Every time I use the name “Harvard from Da Hood” I get a smile on my face. As I was told by Basic Bitch Betty in front of the whole team, stop acting ghetto, following her thoughts on what she thought of San Antonio, TX and the residence of the city. Which many people look in big cities look at us. Being naive, vulnerable, uncultured….but I am here to say we are more cultured than many. Mind you we have our issues, but we care about people. Yeah we have our fair share of narcissism, but a lot has to due with being dominated by old money. Doing Uber has revealed a lot of injustice due to fear. Which let’s be real, we all face. But being open minded and actually caring for people’s well being opened my eyes to so much of the things that a typical San Antonian would see. Regardless of all the bad things that happened in Houston, TX. I still love the city with all my heart. As it made me grow and it made me break the pride I had when I first went to San Antonio. There was bad, but there was a hell of good. My team, my supervisor Ernie Douglas, who helped me a lot. He helped me grow out of naiveness. He cultivated the power that I never thought I had, which I ran with. It gave me hope, and regardless of some of them turned their back in fear, I still love them unconditionally. Although some have to prove to me they can be trusted, it made me not take things personally. It revealed one thing I knew but never really paid no mind to at the time of selfishness, that we all have a struggle and are trying to find a way on breaking the chain.

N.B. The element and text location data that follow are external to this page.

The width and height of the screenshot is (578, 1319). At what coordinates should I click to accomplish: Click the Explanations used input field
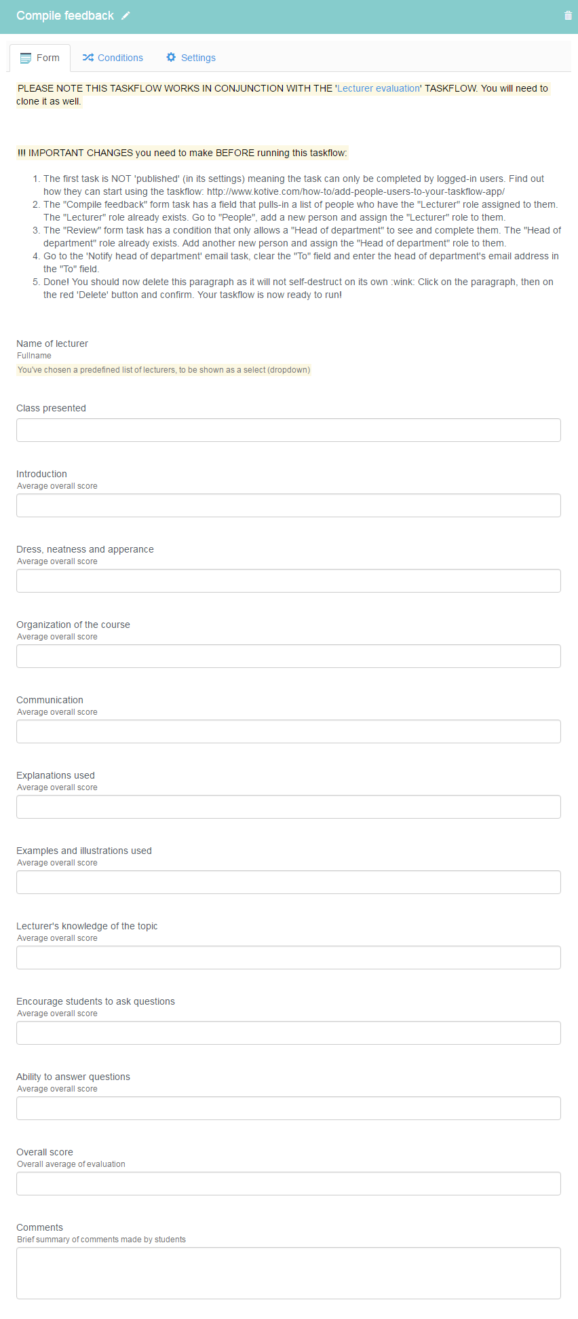pos(288,807)
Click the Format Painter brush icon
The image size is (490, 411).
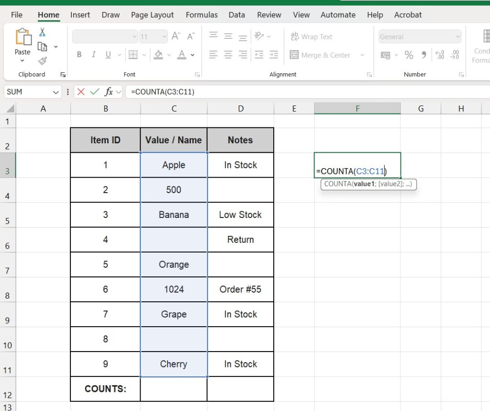[x=42, y=61]
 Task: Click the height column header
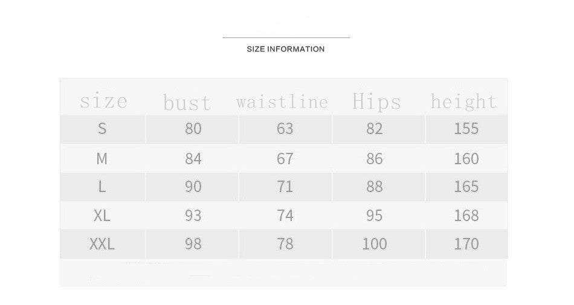coord(463,101)
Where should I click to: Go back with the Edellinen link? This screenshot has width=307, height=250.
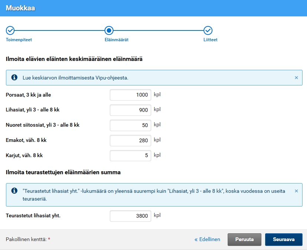207,240
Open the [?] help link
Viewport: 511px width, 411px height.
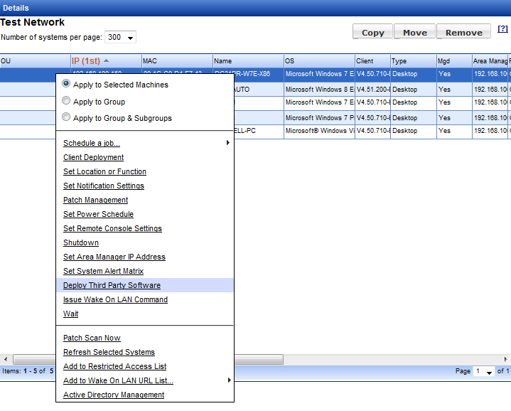click(502, 28)
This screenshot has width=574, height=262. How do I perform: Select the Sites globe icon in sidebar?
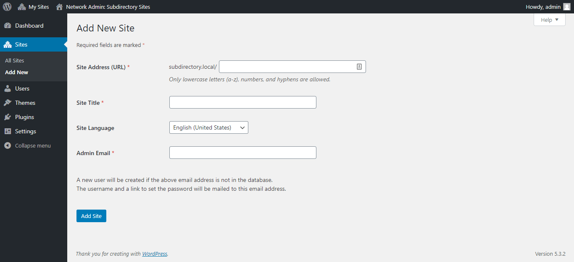point(8,44)
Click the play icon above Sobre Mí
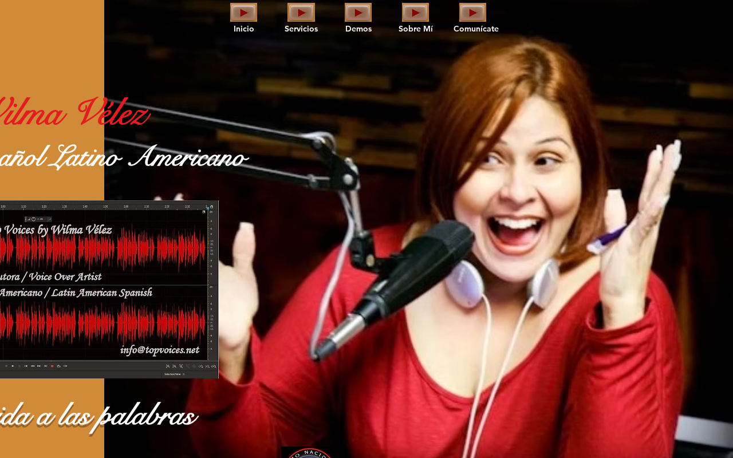This screenshot has width=733, height=458. coord(416,12)
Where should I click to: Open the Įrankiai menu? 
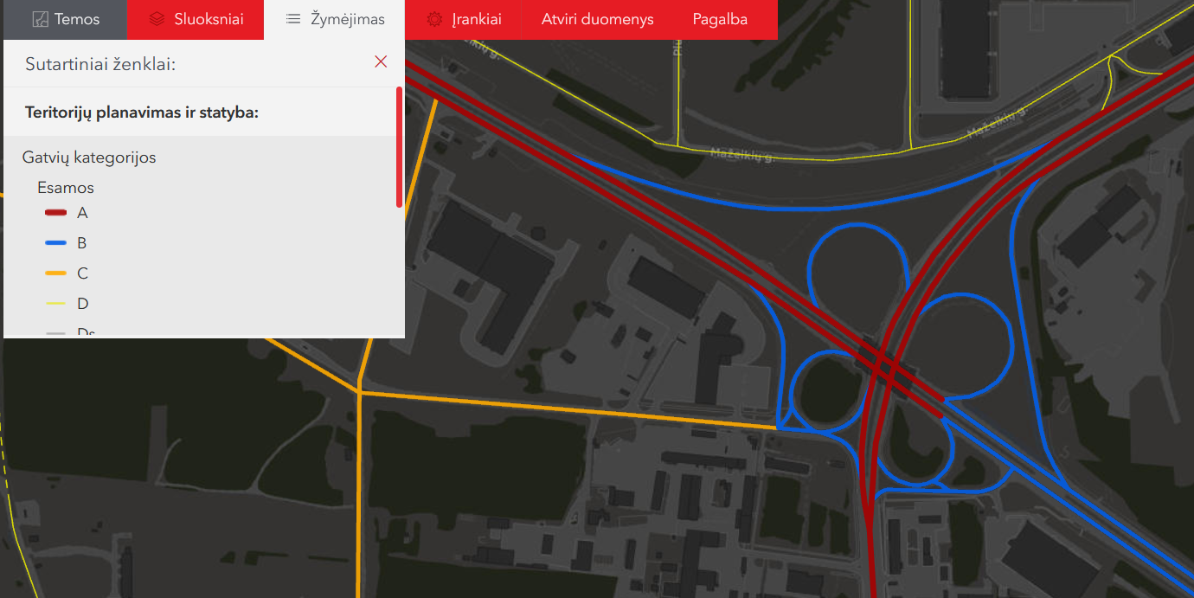click(476, 19)
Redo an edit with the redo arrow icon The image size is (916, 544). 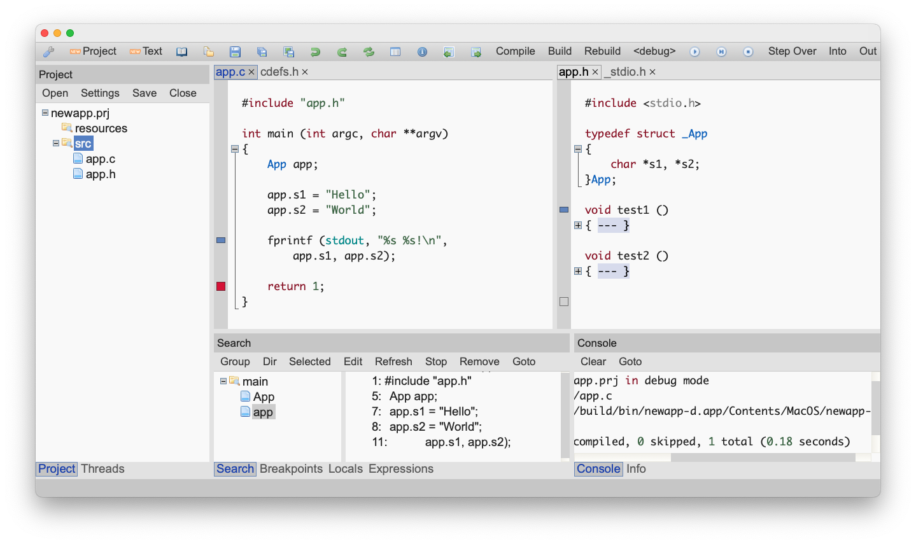[342, 52]
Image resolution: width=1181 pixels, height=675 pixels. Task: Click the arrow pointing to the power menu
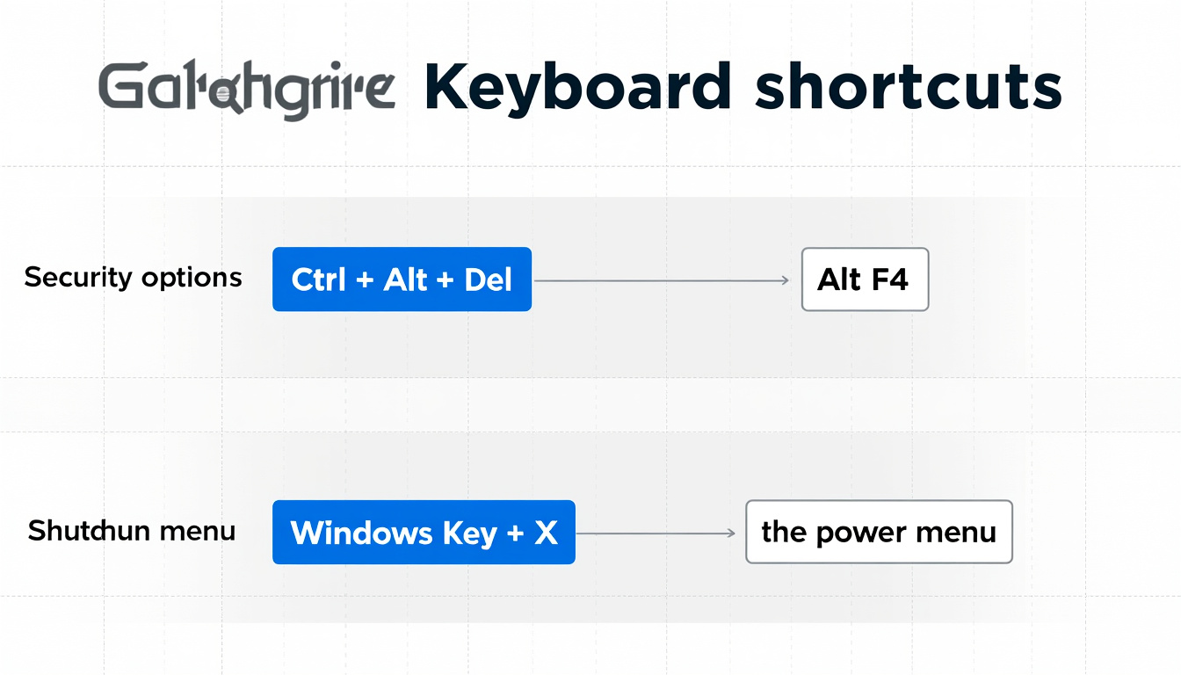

Another thing I realized in that venture is that I should trust myself more. As the reflection of things made me realize, I always knew the dangers. I was just a bit naive in that everyone had the best intentions. Which made me want to see what I was capable of. Which made me say to myself “If I can face this, it’s time to face my demons.” Which made me realize that the unknown path to freedom was letting go of everything by facing the demons, including the trauma. I learned how to be self sufficient and set boundaries, which in transparency I had no clue of facing. It made me stop using labels and seeing people in one simple way, human. Which in the unknown path of freedom had me trust myself way more and avoid getting opinions of others, unless it affect them directly. Which realizing that the unknown path of freedom began with balance and self efficacy. Which became a swan song not only for me, for the phenomenal woman in my life. And for everyone who couldn’t fight for themselves in injustice. Our fight.